OMG wasn’t 511 THE MOST? I’ve got no idea, ’cause some people have been leaking spoilers all over the internet (what people? I dunno! E-mail me, I’m jonesing), and therefore it’s been all-but-impossible to get my hands on the press screeners I generally use to produce mega-timely recaps for y’all … and I’m in a room in Texas w/o Showtime. Yes: the last two episodes are secretly very secret. I’m trying to be Zen/Not Bitter. Besides, I’ve got these fantastic promo shots of Jodi looking like she’s just affixed some magic earrings and TWO (two!) photos of Shane reading the newspaper, and you all know what that means? Bette and Tina are getting married like Kelly and Dylan! Like Kermit and Miss Piggie! Look!
Receiving these stills is like wanting to have sex and getting a cold peck on the cheek. Like ten thousand spoons when all you need is a knife, like fucking the girl of your dreams and then meeting her psychotic wife, like when you’re a ba-bay and want cake and instead get more lentil soup. Hypothetically.

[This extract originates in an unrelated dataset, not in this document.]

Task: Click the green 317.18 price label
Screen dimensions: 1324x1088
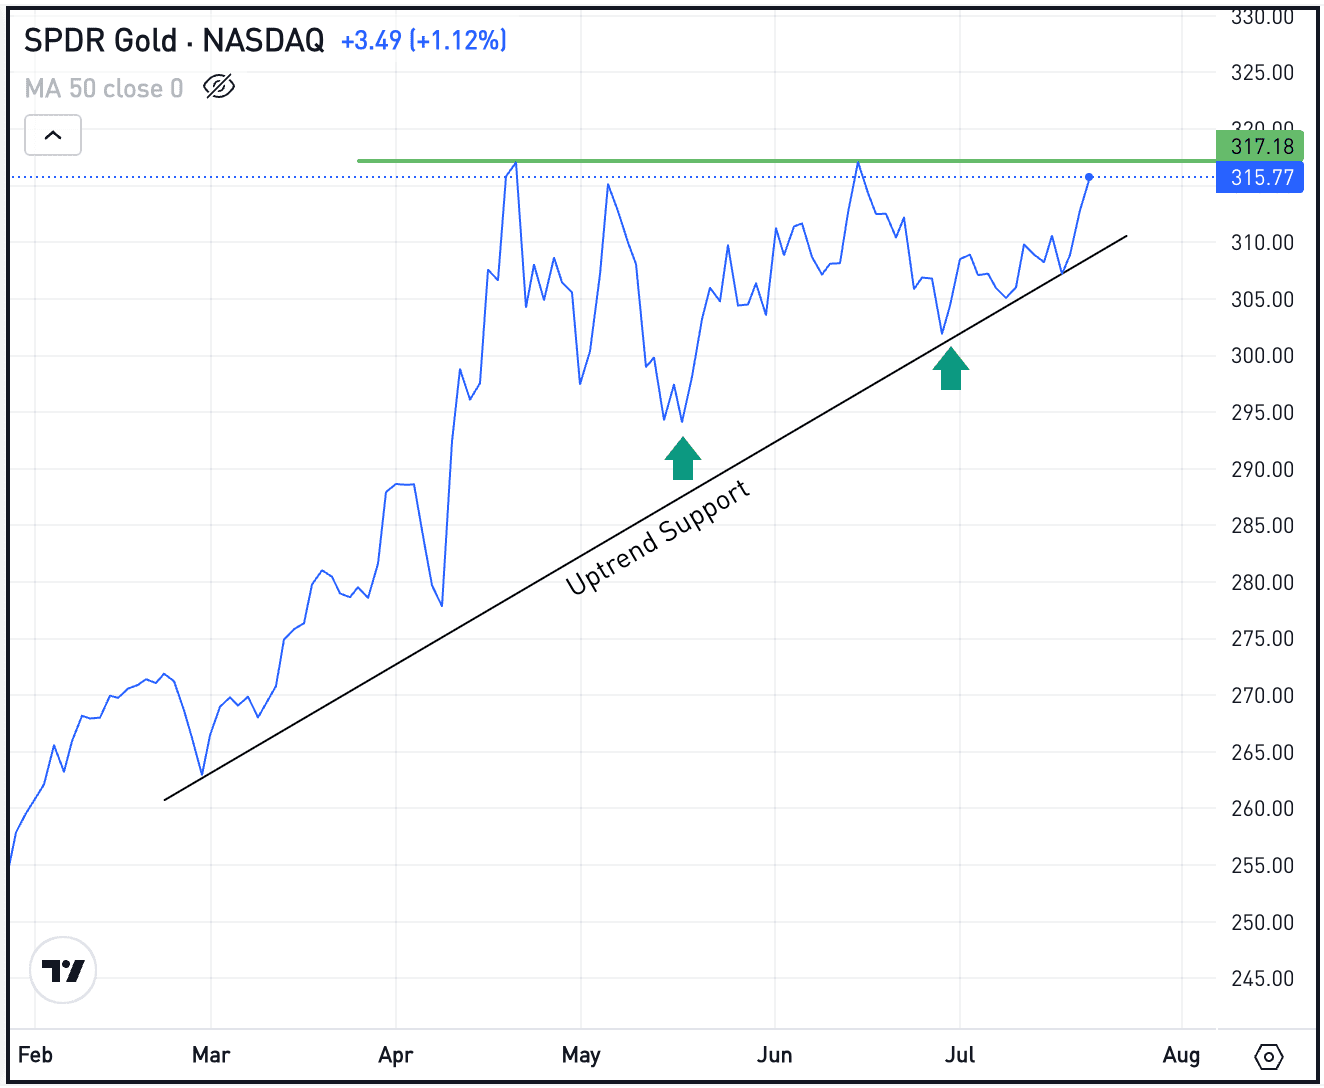Action: [x=1259, y=146]
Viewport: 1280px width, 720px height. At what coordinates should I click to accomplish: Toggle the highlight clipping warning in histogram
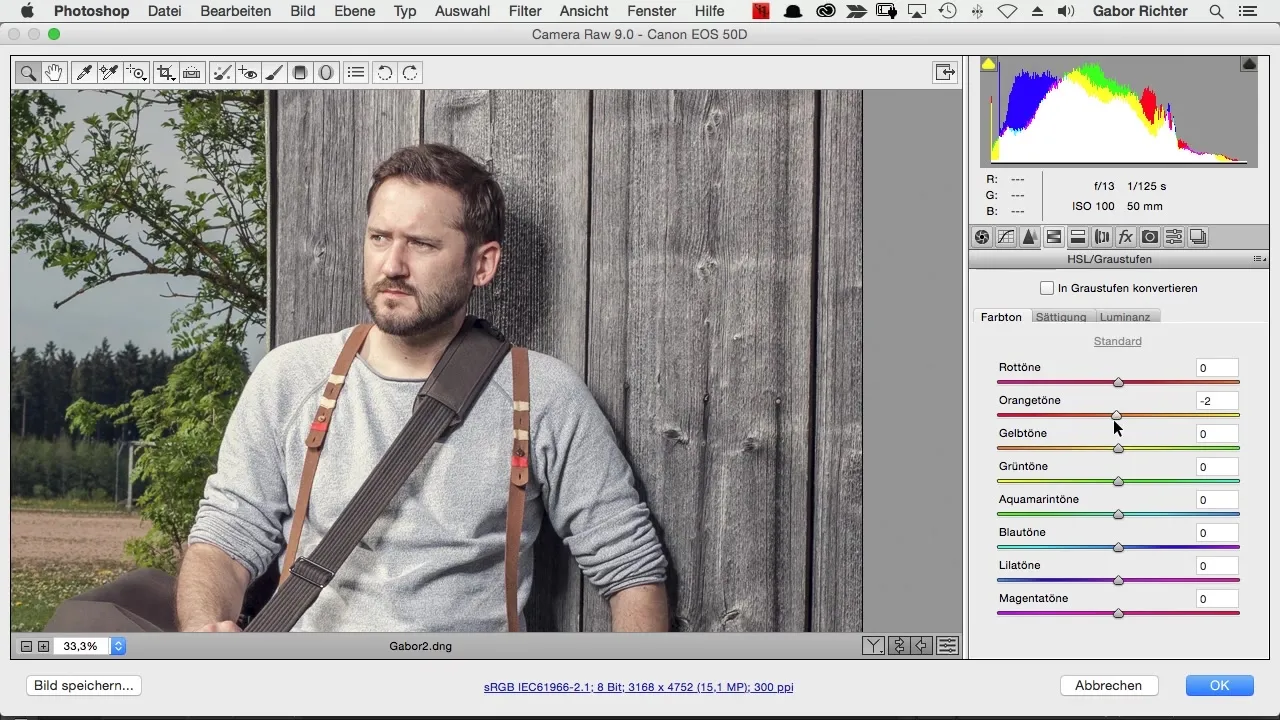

Yes: I’m in Austin for SXSW! Allegedly — after much wrangling — I’m told there’ll be a 511/512 disc waiting for me in NYC when I return, though I thought about five days ago I’d be entirely sans-screeners altogether, and G-d forbid I recap the finale after scribegrrl. For many pious Persons, Sunday is the Lord’s Day. But I’m a Jew and an L Word recapper, so for me: Sunday is finish-the-recap day. It’s been strange, a Sunday sans recap duties. Some might say … peaceful. Except we decided to enter the Uh Huh Her video contest (hoping to be the only entrants), so I’ve had that to do … and you know … SXSW! Cait! Crystal! Tara! Tinkerbell!
Anyhow … The L Word’s almost over!! Two short-but-sweet weeks from now, we’ll all be forced to look at each others’ faces and speak words to each other about actual life instead of funneling all our feelings into fictional characters who change personalities every season and often disappear suddenly without warning/explanation.
But I wouldn’t leave you high and dry with no reading material whatsoever, would I? Of course not. Let’s take a little look back at the highlights of the season thus far.
TOP TEN BEST:
Remember Helena? Her entire jail sentence was comedy gold … beginning with the Shane-Tina-Alice jail visit, which was a cute between-friends moment of genuine humor, followed by Kit’s jail cell catwalk — we were actually grateful for a hot minute that Pam Grier is in the show. That changed later, and then again, and now I can’t keep up. Don’t drop the soap.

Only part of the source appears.